The White House issued its proposed fiscal year 2016 budget, a wish list of the administration’s funding priorities sure to find little welcome in the new Republican-controlled Congress.

Within that massive budget is the funding it wants for the U.S. Department of Housing and Urban Development.

The budget provides $49.3 billion in gross discretionary funding for the U.S. Department of Housing and Urban Development to expand the number of rental assistance vouchers; increase homeless assistance for vulnerable families; and make targeted investments in communities to help revitalize high-poverty neighborhoods.

It’s heavy on housing assistance and affordable housing priorities.

Here are the highlights.

For the full HUD budget summary, click here.
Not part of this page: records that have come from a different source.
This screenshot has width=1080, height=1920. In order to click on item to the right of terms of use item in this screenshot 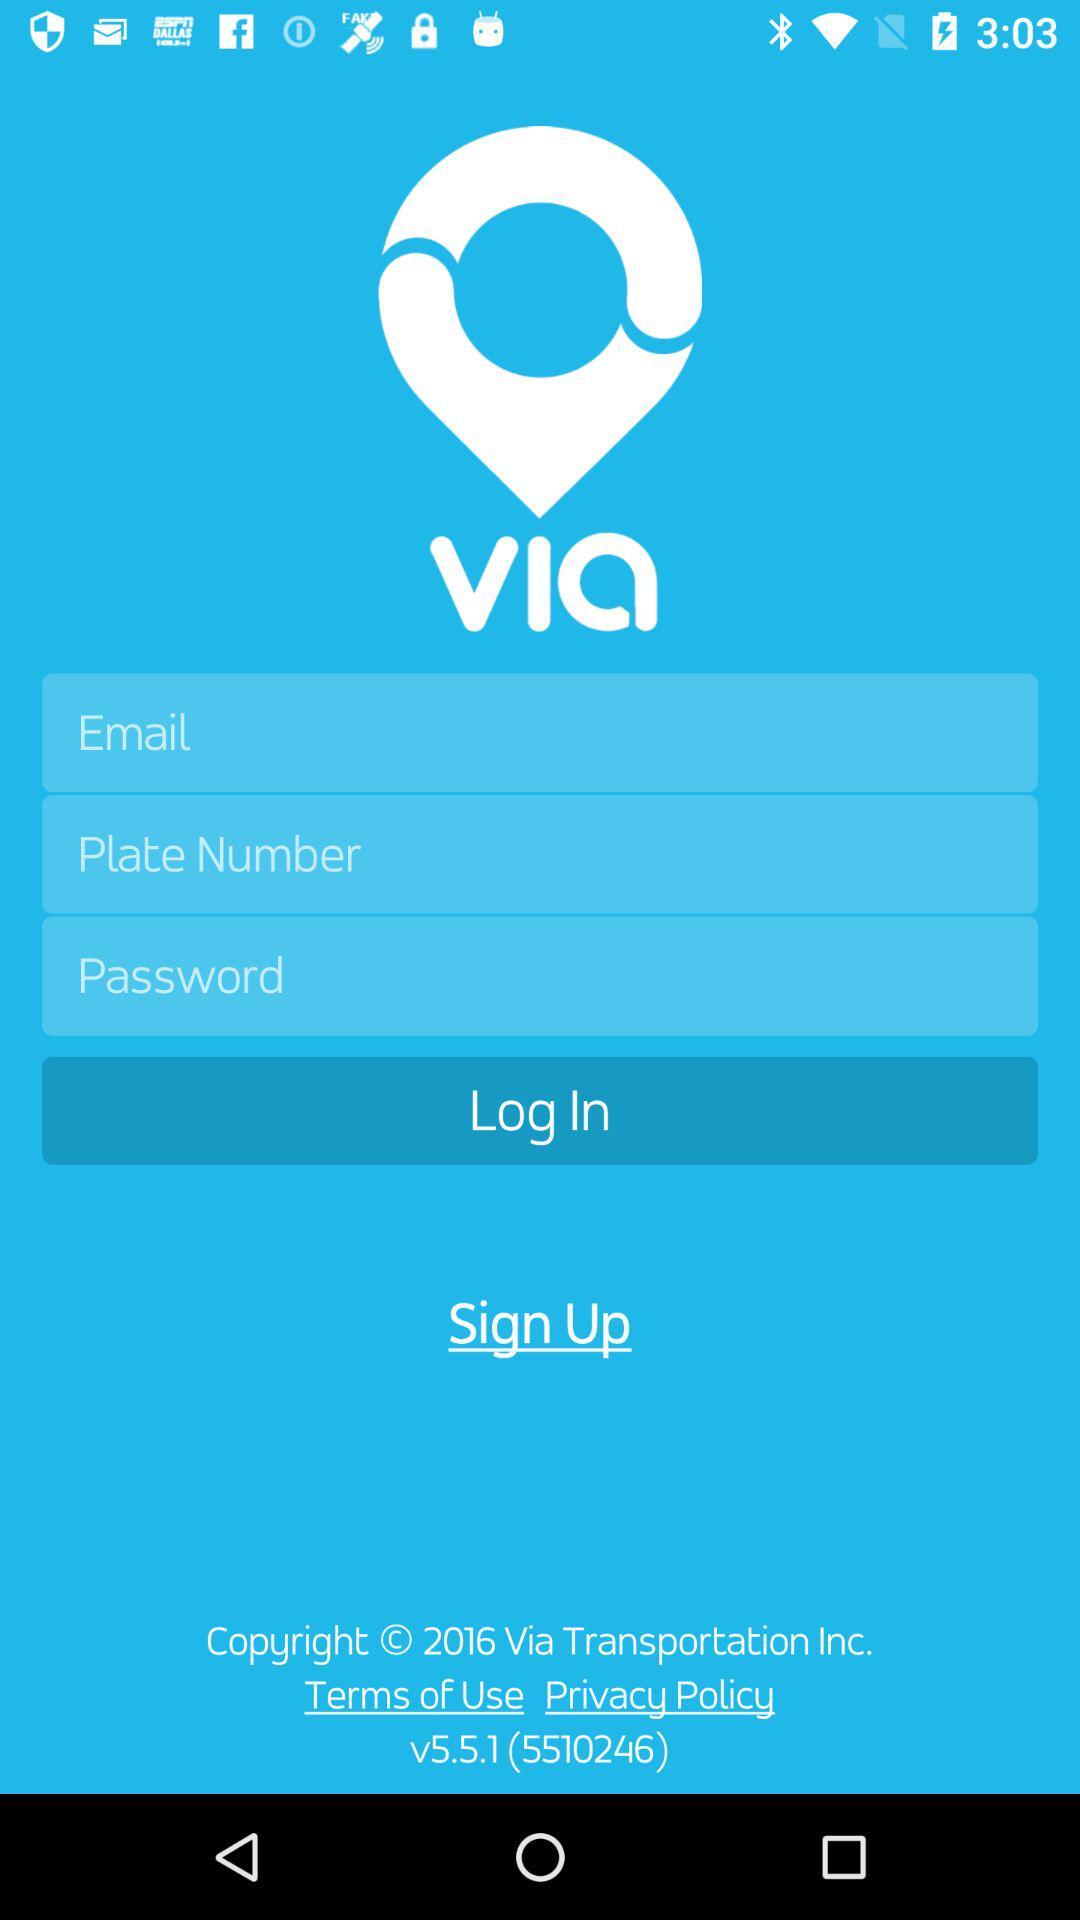, I will do `click(665, 1693)`.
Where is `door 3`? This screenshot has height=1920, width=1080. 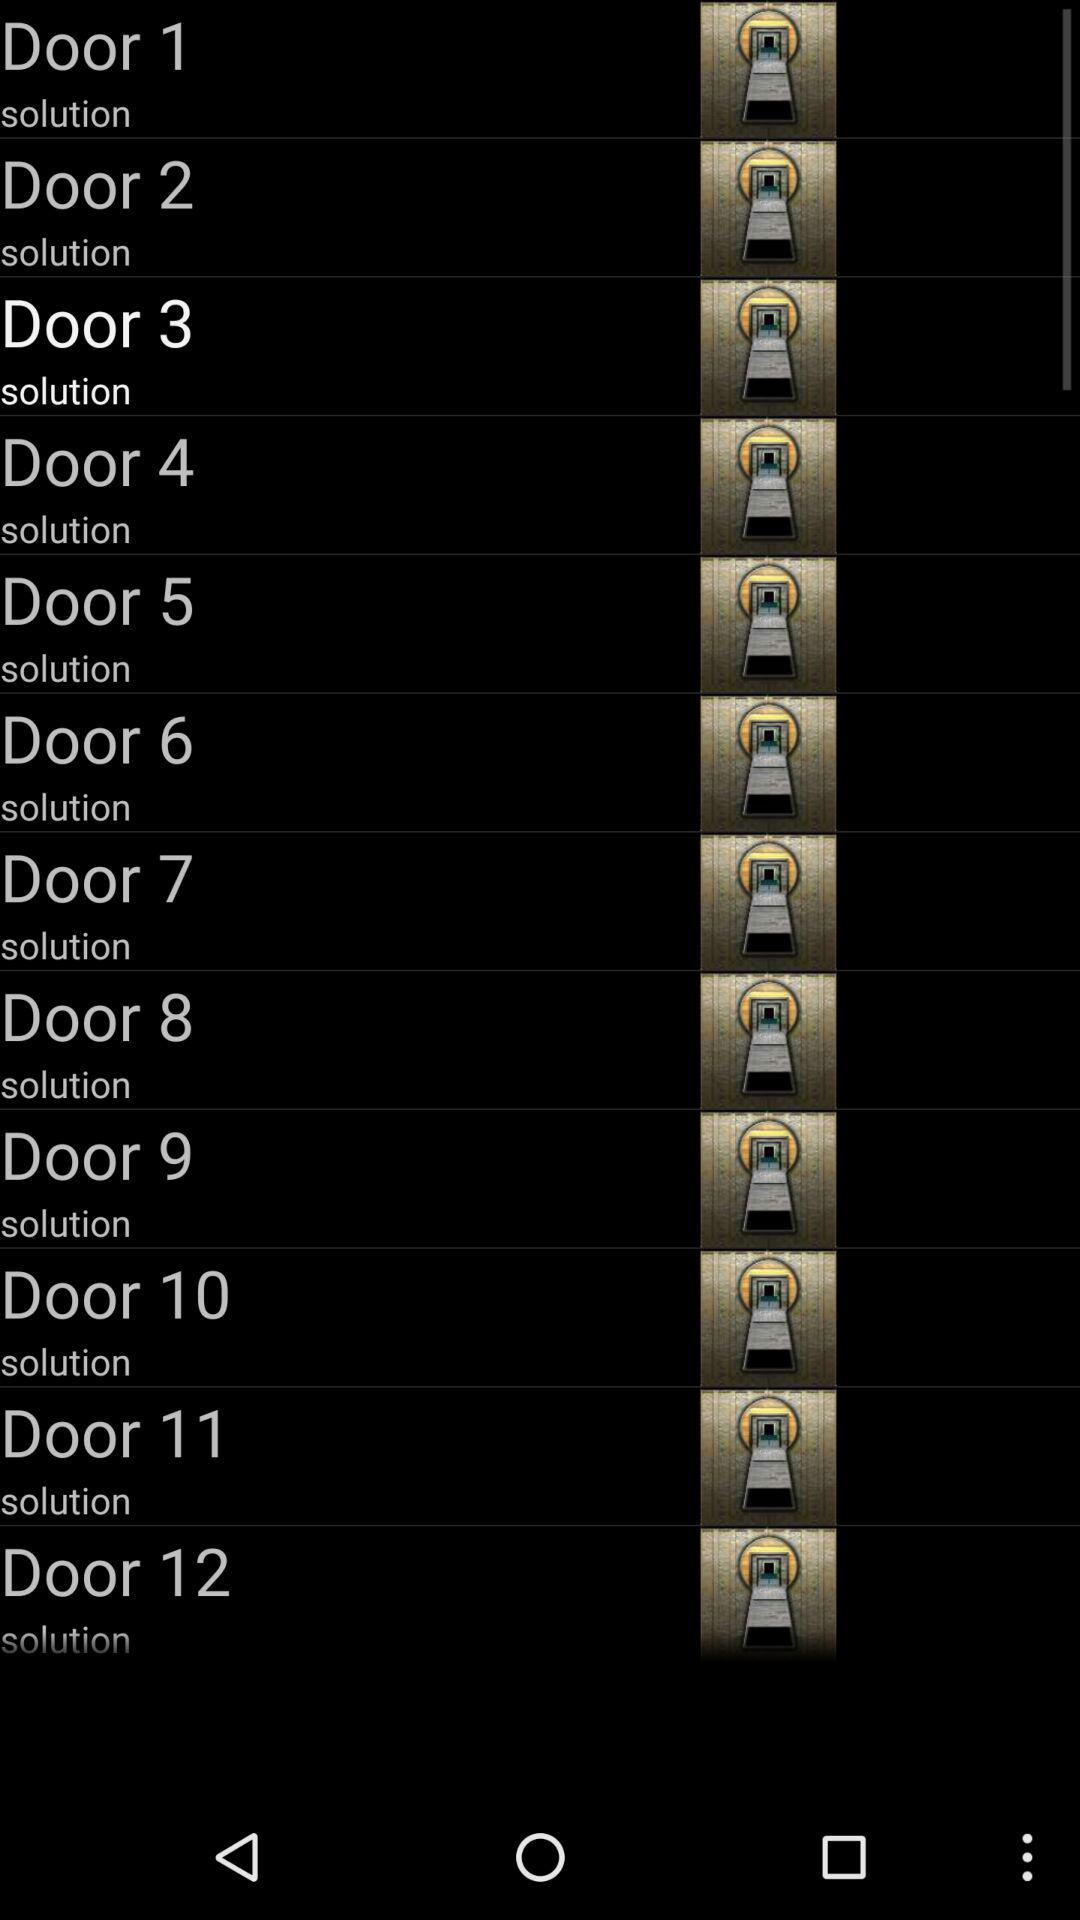 door 3 is located at coordinates (346, 321).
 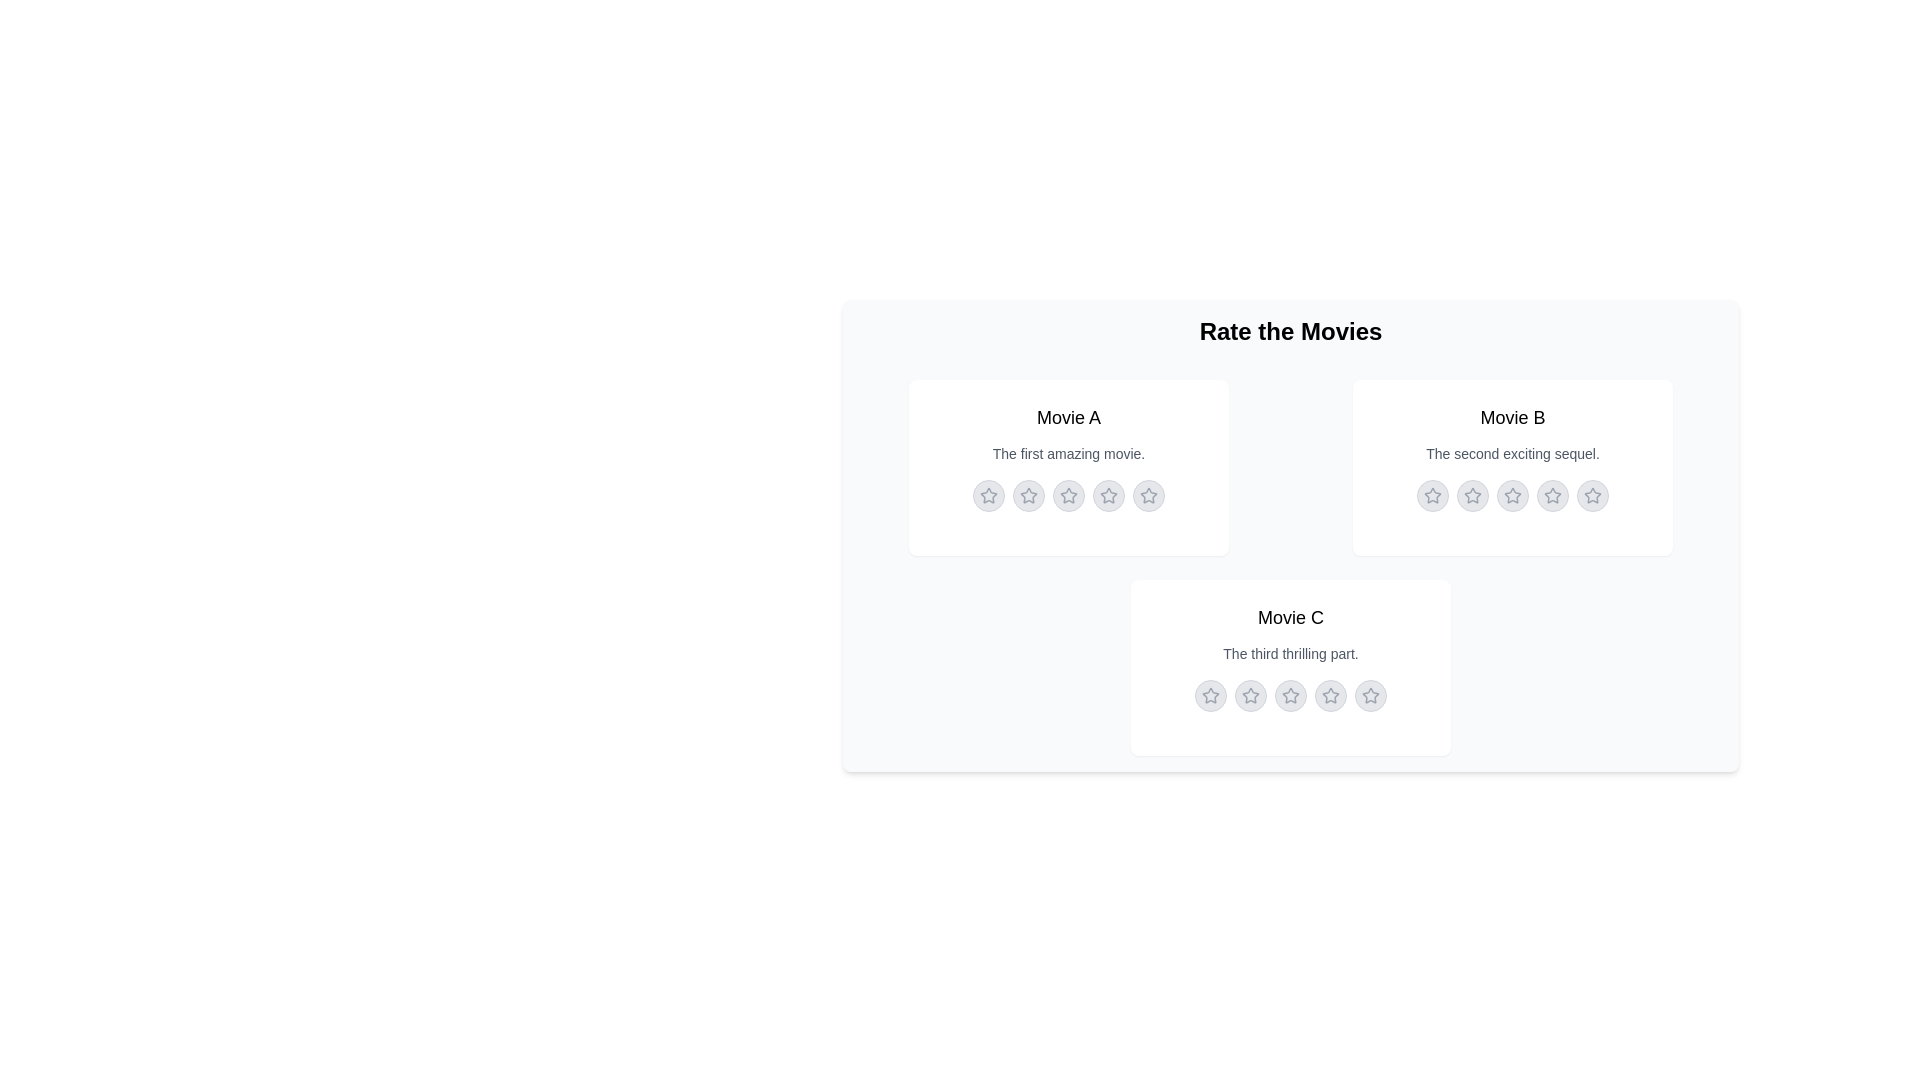 What do you see at coordinates (1473, 495) in the screenshot?
I see `the first star icon in the five-star rating system located under the 'Movie B' card` at bounding box center [1473, 495].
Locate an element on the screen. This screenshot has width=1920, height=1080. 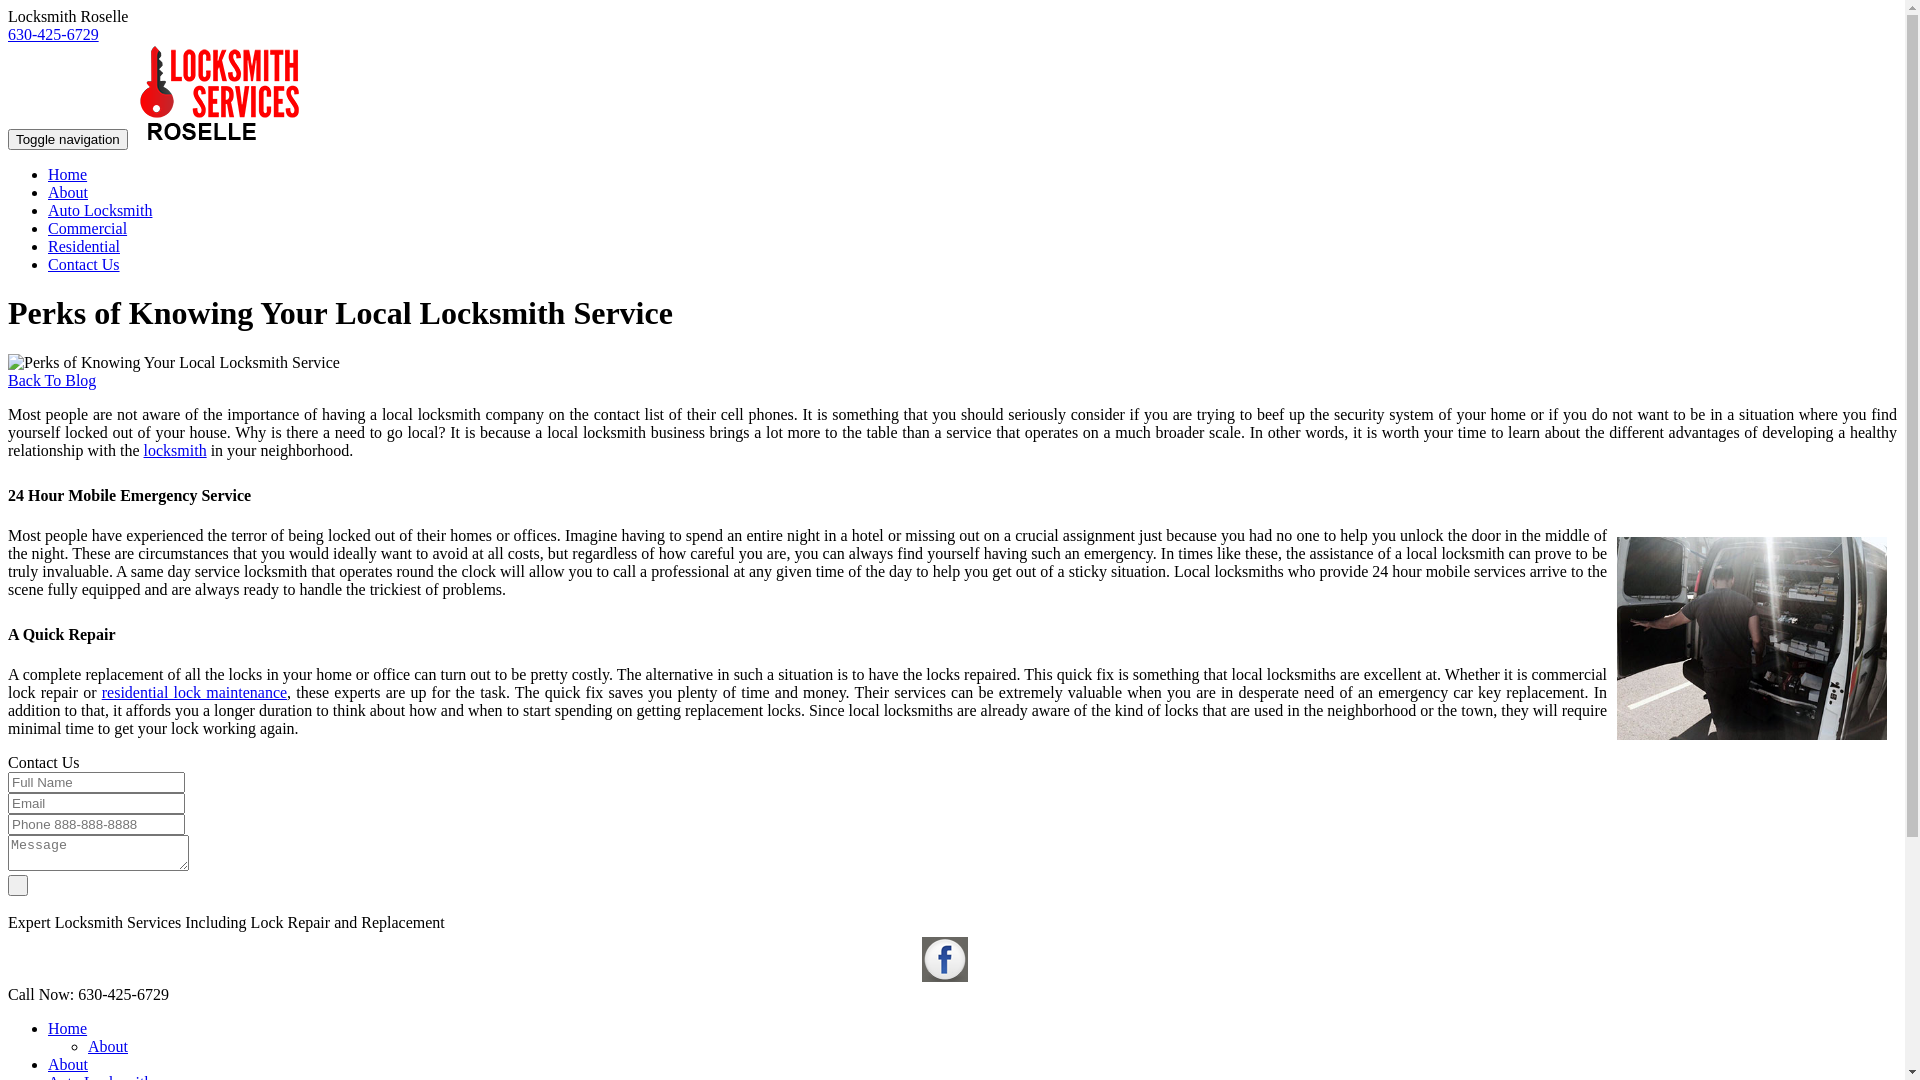
'Home' is located at coordinates (67, 1028).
  • Funding rental housing assistance to support 4.7 million low-income families, including the restoration of 67,000 Housing Choice Vouchers lost in 2013 due to sequestration; Investing $2.5 billion for Homeless Assistance Grants to continue progress toward the Administration’s goals of ending chronic homelessness and homelessness among veterans and families;
  • Providing Public Housing Authorities the support they need to effectively and efficiently deliver Tenant-Based Assistance Programs by funding the optimal level of administrative fees;
  • Demonstrating a new model of affordable housing integrated with supportive services for the elderly and assisting 700 new households for persons with disabilities by providing an additional $35 million;
  • Expanding access to credit with a responsible reduction to FHA mortgage insurance premiums that will enable 250,000 new homebuyers over three years while maintaining the solvency of the Mutual Mortgage Insurance Capital Reserve;
  • Investing $250 million to transform neighborhoods with distressed HUD-assisted housing and concentrated poverty into opportunity-rich, mixed-income neighborhoods through the Choice Neighborhoods program;
  • Providing $748 million to address the housing and community development needs of Native American tribes and $332 million for the Housing Opportunities for Persons with AIDS program;
  • Continuing progress in the Rental Assistance Demonstration by providing $50 million to convert approximately 25,000 public housing units to project-based rental assistance contracts that can leverage private funding to make much needed capital improvements;
  • Increasing job training and financial incentives for public housing and Native American households through Jobs-Plus, an evidence-based program funded at $100 million;
  • Providing communities with new flexibilities and tools to expand the supply and affordability of housing and promote economic opportunity.